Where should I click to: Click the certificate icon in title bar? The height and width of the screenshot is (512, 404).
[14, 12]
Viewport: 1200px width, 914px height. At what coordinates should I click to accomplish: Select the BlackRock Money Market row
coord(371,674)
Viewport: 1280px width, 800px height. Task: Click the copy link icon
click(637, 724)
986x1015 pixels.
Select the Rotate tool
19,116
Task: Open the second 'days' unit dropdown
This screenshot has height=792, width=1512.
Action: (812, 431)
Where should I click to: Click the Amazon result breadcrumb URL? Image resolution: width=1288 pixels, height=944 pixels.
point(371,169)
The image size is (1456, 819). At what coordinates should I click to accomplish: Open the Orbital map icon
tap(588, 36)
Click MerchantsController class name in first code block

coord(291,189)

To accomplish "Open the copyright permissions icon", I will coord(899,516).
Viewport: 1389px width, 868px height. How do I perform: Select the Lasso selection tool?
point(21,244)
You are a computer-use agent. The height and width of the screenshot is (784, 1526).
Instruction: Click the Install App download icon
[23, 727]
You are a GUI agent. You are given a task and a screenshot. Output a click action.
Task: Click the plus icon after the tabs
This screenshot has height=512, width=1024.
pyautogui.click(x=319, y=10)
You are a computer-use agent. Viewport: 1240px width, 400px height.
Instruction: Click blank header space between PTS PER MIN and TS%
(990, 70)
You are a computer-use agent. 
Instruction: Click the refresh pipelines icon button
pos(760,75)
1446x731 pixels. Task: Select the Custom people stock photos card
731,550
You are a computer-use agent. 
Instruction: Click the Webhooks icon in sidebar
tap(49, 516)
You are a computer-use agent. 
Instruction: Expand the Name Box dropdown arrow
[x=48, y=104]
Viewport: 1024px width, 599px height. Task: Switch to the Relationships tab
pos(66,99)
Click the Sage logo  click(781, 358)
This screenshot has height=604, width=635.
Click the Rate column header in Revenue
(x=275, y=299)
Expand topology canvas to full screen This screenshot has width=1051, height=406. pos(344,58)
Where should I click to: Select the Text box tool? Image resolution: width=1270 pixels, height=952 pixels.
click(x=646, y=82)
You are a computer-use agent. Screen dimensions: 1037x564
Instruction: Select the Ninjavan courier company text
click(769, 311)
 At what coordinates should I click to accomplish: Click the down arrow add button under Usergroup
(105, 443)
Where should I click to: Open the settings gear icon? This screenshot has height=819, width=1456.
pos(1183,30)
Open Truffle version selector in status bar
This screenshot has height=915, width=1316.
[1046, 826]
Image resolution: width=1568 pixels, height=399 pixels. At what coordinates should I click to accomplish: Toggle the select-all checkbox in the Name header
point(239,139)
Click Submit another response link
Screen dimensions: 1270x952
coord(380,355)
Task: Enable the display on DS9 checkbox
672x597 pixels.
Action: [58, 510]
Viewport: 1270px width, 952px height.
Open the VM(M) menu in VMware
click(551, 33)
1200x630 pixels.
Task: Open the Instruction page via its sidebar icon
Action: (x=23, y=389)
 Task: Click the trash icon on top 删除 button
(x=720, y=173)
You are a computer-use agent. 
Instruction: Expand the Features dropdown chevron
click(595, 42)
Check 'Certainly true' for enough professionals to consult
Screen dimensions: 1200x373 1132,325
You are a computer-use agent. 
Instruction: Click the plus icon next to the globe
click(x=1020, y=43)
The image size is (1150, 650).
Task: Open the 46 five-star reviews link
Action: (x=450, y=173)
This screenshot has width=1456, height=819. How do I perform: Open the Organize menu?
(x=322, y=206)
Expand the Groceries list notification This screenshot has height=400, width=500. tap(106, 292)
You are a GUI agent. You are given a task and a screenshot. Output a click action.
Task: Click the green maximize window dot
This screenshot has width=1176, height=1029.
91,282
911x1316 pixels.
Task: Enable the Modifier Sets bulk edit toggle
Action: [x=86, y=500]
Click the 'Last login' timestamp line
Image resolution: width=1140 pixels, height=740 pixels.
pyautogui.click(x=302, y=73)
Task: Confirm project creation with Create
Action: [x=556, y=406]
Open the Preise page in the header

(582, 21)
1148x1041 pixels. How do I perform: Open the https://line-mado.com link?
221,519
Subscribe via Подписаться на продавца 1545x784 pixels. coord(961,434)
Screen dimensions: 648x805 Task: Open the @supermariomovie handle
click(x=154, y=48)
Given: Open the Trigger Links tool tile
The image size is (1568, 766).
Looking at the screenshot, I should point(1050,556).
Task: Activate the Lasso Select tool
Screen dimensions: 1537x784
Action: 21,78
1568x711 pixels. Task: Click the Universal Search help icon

━━━━━━━━━━━━━━━━━━━━

TASK TO COMPLETE: Rewrite the listing starting at the line that contains "1446x731 pixels. Task: Select" and ending at the line that contains "Click the Sage", putting "Integrations" in place of "Webhooks" and keeping everything else unchanged.

THE REPLY:
1446x731 pixels. Task: Select the Custom people stock photos card
731,550
You are a computer-use agent. 
Instruction: Click the Integrations icon in sidebar
tap(49, 516)
You are a computer-use agent. 
Instruction: Expand the Name Box dropdown arrow
[x=48, y=104]
Viewport: 1024px width, 599px height. Task: Switch to the Relationships tab
pos(66,99)
Click the Sage logo  click(781, 358)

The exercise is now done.